Given task —
Copy each of the following rows word for word, from the first to the last.

Records provided —
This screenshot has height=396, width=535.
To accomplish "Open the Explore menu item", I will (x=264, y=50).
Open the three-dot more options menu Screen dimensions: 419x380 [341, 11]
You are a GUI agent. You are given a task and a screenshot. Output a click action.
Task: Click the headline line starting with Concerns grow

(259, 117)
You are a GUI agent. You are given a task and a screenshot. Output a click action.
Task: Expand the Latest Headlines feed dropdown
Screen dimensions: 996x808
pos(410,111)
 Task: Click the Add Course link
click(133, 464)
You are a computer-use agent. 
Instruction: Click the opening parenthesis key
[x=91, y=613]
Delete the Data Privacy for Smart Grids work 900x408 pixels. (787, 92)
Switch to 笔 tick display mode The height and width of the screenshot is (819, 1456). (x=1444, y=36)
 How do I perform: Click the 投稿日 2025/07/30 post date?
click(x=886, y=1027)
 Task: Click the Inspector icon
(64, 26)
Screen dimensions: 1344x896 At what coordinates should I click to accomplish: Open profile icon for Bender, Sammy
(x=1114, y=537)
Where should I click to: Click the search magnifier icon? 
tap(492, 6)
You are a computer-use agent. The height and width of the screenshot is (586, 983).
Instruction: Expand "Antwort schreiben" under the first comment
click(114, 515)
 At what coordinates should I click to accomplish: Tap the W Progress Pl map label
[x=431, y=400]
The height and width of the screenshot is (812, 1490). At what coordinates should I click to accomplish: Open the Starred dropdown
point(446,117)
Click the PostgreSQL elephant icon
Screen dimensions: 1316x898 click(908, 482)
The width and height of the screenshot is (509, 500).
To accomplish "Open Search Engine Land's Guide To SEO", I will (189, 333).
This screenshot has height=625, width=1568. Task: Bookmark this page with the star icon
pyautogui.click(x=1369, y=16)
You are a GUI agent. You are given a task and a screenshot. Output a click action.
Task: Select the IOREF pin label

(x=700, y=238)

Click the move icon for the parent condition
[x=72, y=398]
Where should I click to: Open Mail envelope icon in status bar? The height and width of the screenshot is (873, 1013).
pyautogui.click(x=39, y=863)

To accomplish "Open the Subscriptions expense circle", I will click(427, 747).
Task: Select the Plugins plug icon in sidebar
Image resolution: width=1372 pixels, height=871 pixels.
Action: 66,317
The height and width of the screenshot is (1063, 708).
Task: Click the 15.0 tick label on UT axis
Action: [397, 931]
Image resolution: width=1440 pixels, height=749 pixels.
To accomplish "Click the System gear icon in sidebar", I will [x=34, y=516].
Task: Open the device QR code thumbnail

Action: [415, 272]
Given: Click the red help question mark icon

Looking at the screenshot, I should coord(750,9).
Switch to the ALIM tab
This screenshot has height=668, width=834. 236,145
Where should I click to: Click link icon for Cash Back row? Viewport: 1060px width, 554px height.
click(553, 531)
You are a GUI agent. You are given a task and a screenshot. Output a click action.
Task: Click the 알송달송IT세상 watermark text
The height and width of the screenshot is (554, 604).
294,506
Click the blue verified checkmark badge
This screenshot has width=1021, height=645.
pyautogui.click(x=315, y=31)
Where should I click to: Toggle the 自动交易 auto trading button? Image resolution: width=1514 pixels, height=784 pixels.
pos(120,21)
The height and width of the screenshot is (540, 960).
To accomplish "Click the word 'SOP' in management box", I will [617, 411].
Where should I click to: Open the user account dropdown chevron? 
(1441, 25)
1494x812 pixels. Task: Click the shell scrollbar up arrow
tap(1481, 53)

Correct result —
This screenshot has height=396, width=535.
To accomplish "Open the Explore menu item", I will (x=264, y=50).
Open the three-dot more options menu Screen dimensions: 419x380 [341, 11]
You are a GUI agent. You are given a task and a screenshot. Output a click action.
Task: Click the headline line starting with Concerns grow

(259, 117)
You are a GUI agent. You are given a task and a screenshot. Output a click action.
Task: Expand the Latest Headlines feed dropdown
Screen dimensions: 996x808
pos(410,111)
 Task: Click the Add Course link
click(133, 464)
You are a computer-use agent. 
Instruction: Click the opening parenthesis key
[x=91, y=613]
Delete the Data Privacy for Smart Grids work 900x408 pixels. (787, 92)
Switch to 笔 tick display mode The height and width of the screenshot is (819, 1456). (x=1444, y=36)
 How do I perform: Click the 投稿日 2025/07/30 post date?
click(x=886, y=1027)
 Task: Click the Inspector icon
(64, 26)
Screen dimensions: 1344x896 At what coordinates should I click to accomplish: Open profile icon for Bender, Sammy
(x=1114, y=537)
Where should I click to: Click the search magnifier icon? 
tap(492, 6)
You are a computer-use agent. The height and width of the screenshot is (586, 983).
Instruction: Expand "Antwort schreiben" under the first comment
click(114, 515)
 At what coordinates should I click to accomplish: Tap the W Progress Pl map label
[x=431, y=400]
The height and width of the screenshot is (812, 1490). At what coordinates should I click to accomplish: Open the Starred dropdown
point(446,117)
Click the PostgreSQL elephant icon
Screen dimensions: 1316x898 click(908, 482)
The width and height of the screenshot is (509, 500).
To accomplish "Open Search Engine Land's Guide To SEO", I will (189, 333).
This screenshot has height=625, width=1568. Task: Bookmark this page with the star icon
pyautogui.click(x=1369, y=16)
You are a GUI agent. You are given a task and a screenshot. Output a click action.
Task: Select the IOREF pin label

(x=700, y=238)

Click the move icon for the parent condition
[x=72, y=398]
Where should I click to: Open Mail envelope icon in status bar? The height and width of the screenshot is (873, 1013).
pyautogui.click(x=39, y=863)

To accomplish "Open the Subscriptions expense circle", I will click(427, 747).
Task: Select the Plugins plug icon in sidebar
Image resolution: width=1372 pixels, height=871 pixels.
Action: 66,317
The height and width of the screenshot is (1063, 708).
Task: Click the 15.0 tick label on UT axis
Action: [397, 931]
Image resolution: width=1440 pixels, height=749 pixels.
To accomplish "Click the System gear icon in sidebar", I will [x=34, y=516].
Task: Open the device QR code thumbnail

Action: [415, 272]
Given: Click the red help question mark icon

Looking at the screenshot, I should coord(750,9).
Switch to the ALIM tab
This screenshot has height=668, width=834. 236,145
Where should I click to: Click link icon for Cash Back row? Viewport: 1060px width, 554px height.
click(553, 531)
You are a GUI agent. You are given a task and a screenshot. Output a click action.
Task: Click the 알송달송IT세상 watermark text
The height and width of the screenshot is (554, 604).
294,506
Click the blue verified checkmark badge
This screenshot has width=1021, height=645.
pyautogui.click(x=315, y=31)
Where should I click to: Toggle the 自动交易 auto trading button? Image resolution: width=1514 pixels, height=784 pixels.
pos(120,21)
The height and width of the screenshot is (540, 960).
To accomplish "Click the word 'SOP' in management box", I will [617, 411].
Where should I click to: Open the user account dropdown chevron? 
(1441, 25)
1494x812 pixels. Task: Click the shell scrollbar up arrow
tap(1481, 53)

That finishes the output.